Supplied text:

Set an order or precedence when calling functions that may or may not exist

Question

In the process of over-engineering a custom library, I implemented expression SFINAE to detect and call specific member functions only if they exist. I also let classes overload these functions and then I call the "best" available function based on an order of precedence.

Example

The library will accept classes that have defined specific member functions based on a list of available templates:

1. void print_time(int mins, double secs)
2. void print_time(double total_secs)
3. void print_time(int mins)

If a class defines one of the functions listed then the library will call the appropriate function. If a class overloads multiple functions, the first one on the list will be called:

class MadLadPrinter {
public:
    void print_time(int mins, double secs); // <- this will get called
    void print_time(int mins);
};
...

Material supplied:
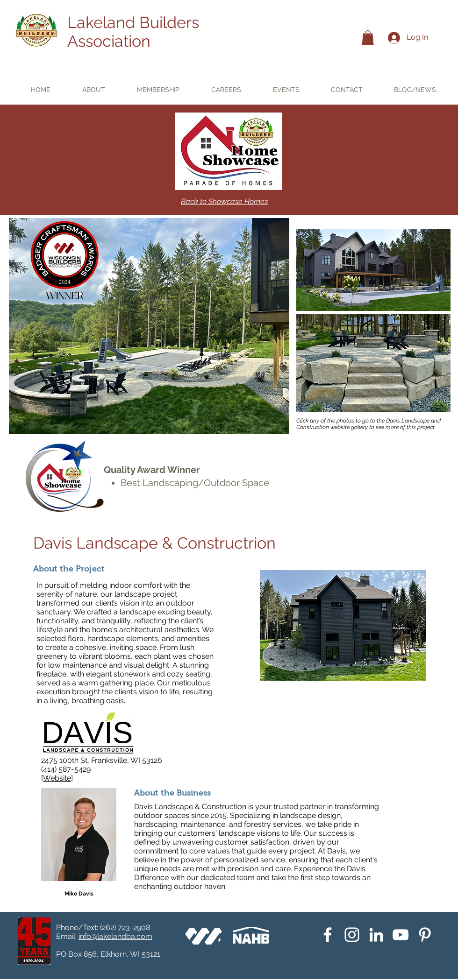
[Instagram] (352, 935)
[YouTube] (401, 935)
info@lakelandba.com (115, 936)
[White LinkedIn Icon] (376, 935)
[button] (368, 37)
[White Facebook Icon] (328, 935)
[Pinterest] (425, 935)
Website (57, 778)
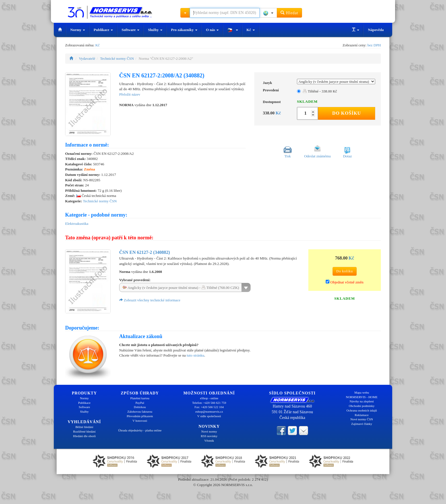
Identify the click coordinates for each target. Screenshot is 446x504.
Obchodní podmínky (362, 406)
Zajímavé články (362, 424)
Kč (251, 30)
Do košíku (346, 113)
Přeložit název (130, 94)
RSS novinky (209, 436)
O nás (212, 30)
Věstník (209, 441)
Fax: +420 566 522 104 (209, 407)
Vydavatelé (87, 58)
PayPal (140, 403)
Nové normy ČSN (362, 419)
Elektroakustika (77, 223)
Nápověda (376, 30)
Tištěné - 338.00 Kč (320, 91)
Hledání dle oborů (84, 436)
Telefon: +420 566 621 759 (209, 403)
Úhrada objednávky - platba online (140, 430)
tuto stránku (195, 355)
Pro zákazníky (184, 30)
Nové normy (209, 431)
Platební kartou (140, 398)
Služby (155, 30)
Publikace (103, 30)
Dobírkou (140, 407)
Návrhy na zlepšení (362, 401)
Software (130, 30)
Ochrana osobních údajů (362, 410)
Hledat (289, 13)
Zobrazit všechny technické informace (150, 300)
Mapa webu (362, 392)
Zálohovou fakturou (140, 412)
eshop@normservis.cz (209, 412)
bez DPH (374, 45)
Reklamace (362, 415)
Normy (78, 30)
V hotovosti (140, 421)
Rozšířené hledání (84, 431)
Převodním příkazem (140, 416)
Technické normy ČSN (117, 58)
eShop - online (209, 398)
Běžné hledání (84, 427)
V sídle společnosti (209, 416)
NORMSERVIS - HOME (362, 397)
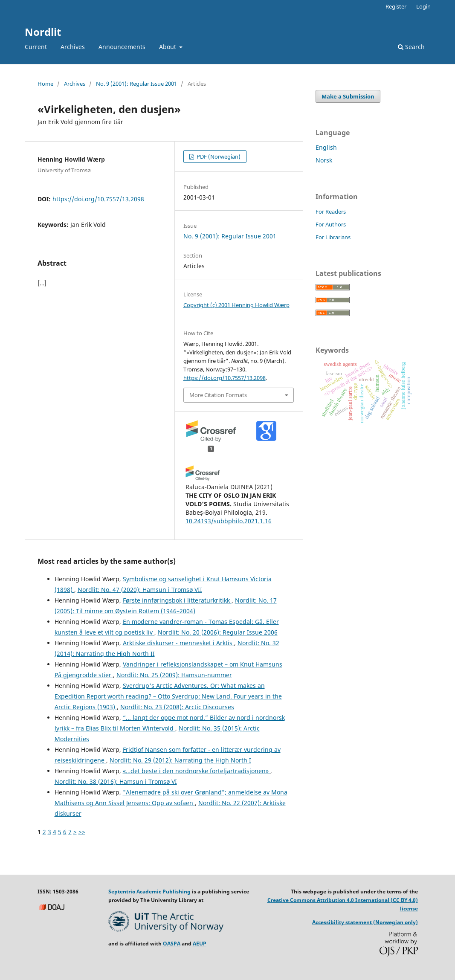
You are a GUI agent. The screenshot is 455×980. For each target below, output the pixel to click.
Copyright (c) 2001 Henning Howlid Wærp (236, 305)
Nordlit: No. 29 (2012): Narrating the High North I (180, 760)
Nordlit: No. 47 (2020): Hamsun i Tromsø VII (140, 589)
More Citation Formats (218, 395)
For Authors (330, 224)
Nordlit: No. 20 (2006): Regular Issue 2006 (217, 632)
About (168, 46)
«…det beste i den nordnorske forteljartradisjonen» (197, 771)
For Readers (330, 212)
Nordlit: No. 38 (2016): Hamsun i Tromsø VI (116, 781)
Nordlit (43, 32)
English (326, 147)
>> (82, 832)
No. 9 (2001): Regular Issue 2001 (136, 84)
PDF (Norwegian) (218, 157)
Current (36, 46)
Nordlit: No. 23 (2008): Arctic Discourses (177, 707)
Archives (72, 46)
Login (423, 6)
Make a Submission (348, 96)
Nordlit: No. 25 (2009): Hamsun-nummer (174, 675)
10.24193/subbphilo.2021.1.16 (229, 521)
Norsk (324, 160)
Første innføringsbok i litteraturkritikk (177, 600)
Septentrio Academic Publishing (149, 891)
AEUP (200, 943)
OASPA (171, 943)
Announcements (122, 46)
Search (411, 46)
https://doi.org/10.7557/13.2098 (98, 199)
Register (396, 6)
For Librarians (333, 237)
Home (45, 84)
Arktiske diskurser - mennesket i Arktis (178, 643)
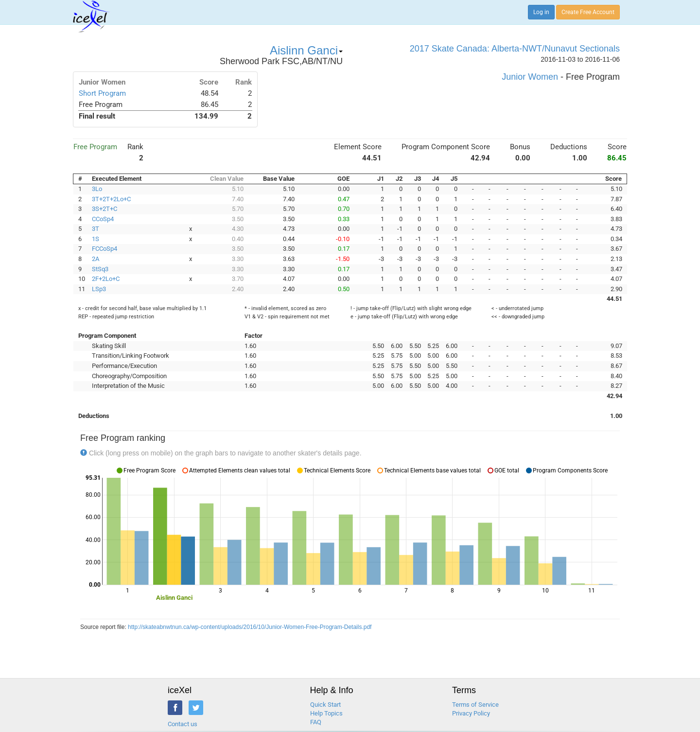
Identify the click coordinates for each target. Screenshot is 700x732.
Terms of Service (475, 704)
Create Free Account (588, 12)
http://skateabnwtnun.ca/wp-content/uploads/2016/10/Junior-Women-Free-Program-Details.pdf (249, 627)
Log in (541, 12)
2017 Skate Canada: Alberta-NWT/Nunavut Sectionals (515, 49)
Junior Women (530, 77)
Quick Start (325, 704)
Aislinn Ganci (306, 50)
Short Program (102, 93)
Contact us (182, 724)
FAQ (315, 722)
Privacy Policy (471, 713)
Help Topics (326, 713)
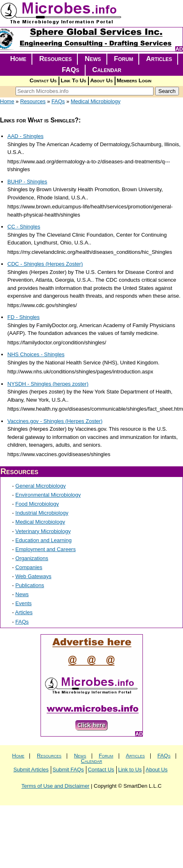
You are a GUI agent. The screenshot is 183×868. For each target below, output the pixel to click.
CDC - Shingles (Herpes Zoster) (45, 264)
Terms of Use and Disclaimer (55, 786)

Written problem A: In the question about calling optional member functions by precedence, rewrite the passage that starts at "Set an order" and ends after "order of precedence.", swapping "library" for "framework".
Written problem B: According to the question about calling optional member functions by precedence, what technique did the asker use to detect and call member functions only if they exist?
Written problem C: Extend the question about calling optional member functions by precedence, picking up after its final line.

Expected output A:
Set an order or precedence when calling functions that may or may not exist

Question

In the process of over-engineering a custom framework, I implemented expression SFINAE to detect and call specific member functions only if they exist. I also let classes overload these functions and then I call the "best" available function based on an order of precedence.

Expected output B: Expression SFINAE.

Expected output C:
MadLadPrinter mlp;
PrinterLibrary::print_time(mlp); // calls 'mlp.print_time(int, double)'

The function selection makes more sense in the context of the actual library which contains a large set of callbacks with varying data that classes may or may not need. The code below is a contrived example to illustrate the basic functionality even if the usage in this case is overkill (although it's arguably overkill in the library too).

Sfinay Printers:

#include <iostream>

// custom struct to ensure functions are called in the correct order
template<int N>
struct Precedence : public Precedence<N - 1> {};
template<>
struct Precedence<0> {};

// The main printer that delegates function calls of other classes.
// Its 'print' function accepts classes that have defined:
// - void print_time(int mins, double secs)
// - void print_time(double total_secs)
// - void print_time(int mins)
// or none of the above.
class PrinterDelegator {
public:
    // The Precedence variable ensures the function with the highest 'N' value
    // gets called. If the function with the current 'N' value is ill-formed,
    // the Precedence struct will cast to its next highest base class until
    // a properly formed function is available.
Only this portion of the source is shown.